Jun 24, 2021 | Insights


Artificial Intelligence and Machine Learning are rapidly becoming more prominent and critical factors in the manufacturing industry. AI refers to the overall intelligence exhibited by machines that are designed to mimic human intelligence. ML is a branch of AI which focuses on utilising computer algorithms and harvesting the power of data to create self-learning applications that improve over time without being directly programmed to do so. In ML, we train an algorithm to detect specific patterns and features in mass amounts of data and then apply these algorithms to new data in an attempt to make decisions about current data as well as predicting the future. 

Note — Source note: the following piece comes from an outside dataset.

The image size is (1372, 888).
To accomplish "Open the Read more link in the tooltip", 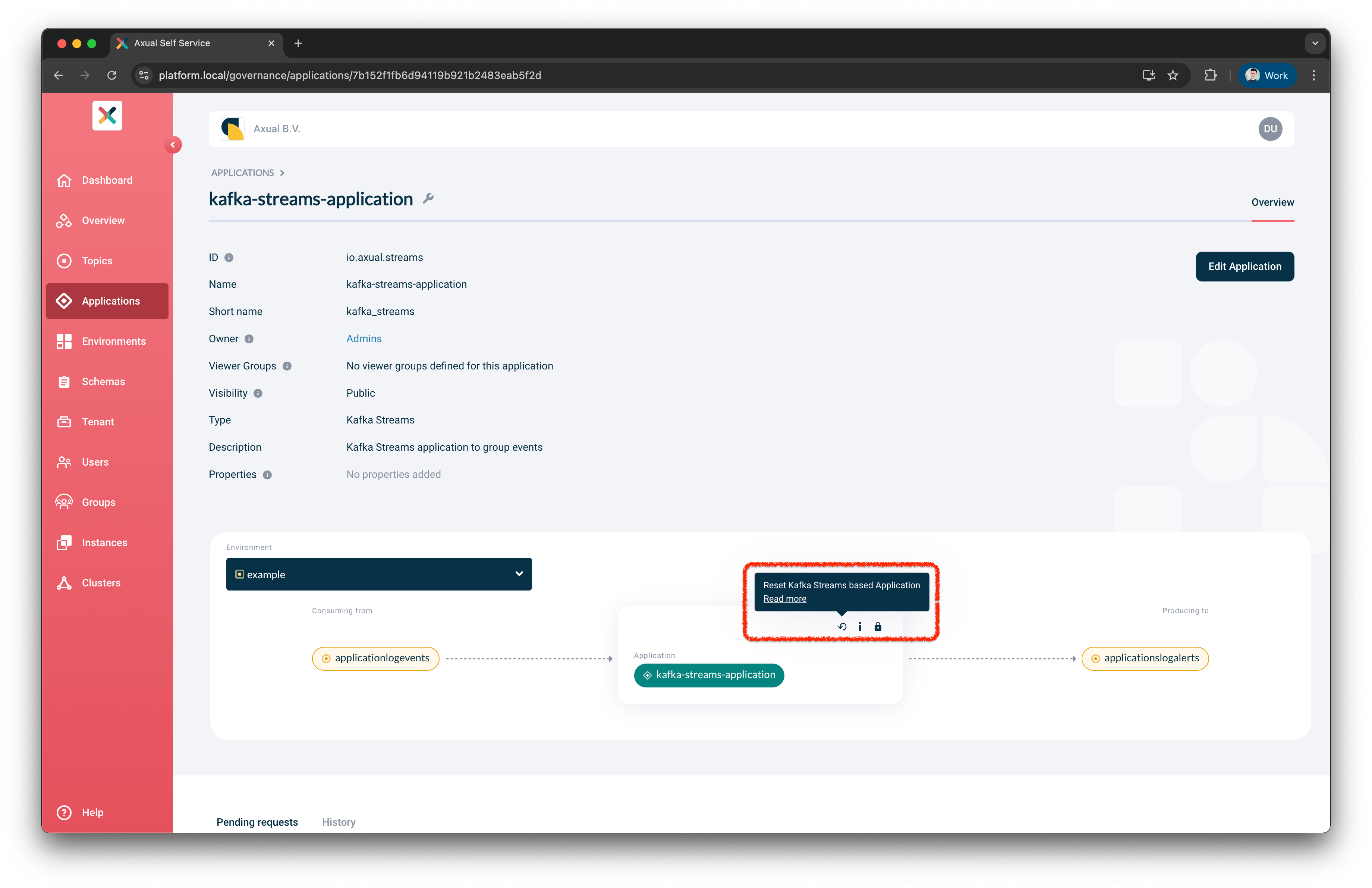I will [x=784, y=599].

When it comes to ML technologies, the majority of focus is around creating new algorithms or combining and utilising current ones in innovative ways to achieve the desired results. ML falls into a few main categories:

  • Supervised Learning – All training data is labelled, for every input we know the expected output. The algorithm then uses this knowledge to obtain outputs based on incoming inputs. This type of learning is effective in any sort of quality control, where we can clearly identify products as working or faulty.
  • Semi-supervised Learning – Small amount of labelled data to go along with larger amount of unlabelled data. Particularly useful for solutions utilising data where labelling workload would be substantial.
  • Unsupervised Learning –  No data is labelled, we have the inputs but we don’t know the corresponding outputs. This method is a good option for anomaly detection applications.
  • Reinforcement Learning – this is when learning is done based on consequences of previous actions taken by the algorithm combined with exploration of new options (essentially trial and error methodology). This can be used in situations where collecting all the required data for a different type of training is too difficult and it’s easier to provide a basic environment for the machine to interact with and learn from. A good application of this would be teaching a robot how to put together a component by providing it with a correct working version and the parts needed to put it together.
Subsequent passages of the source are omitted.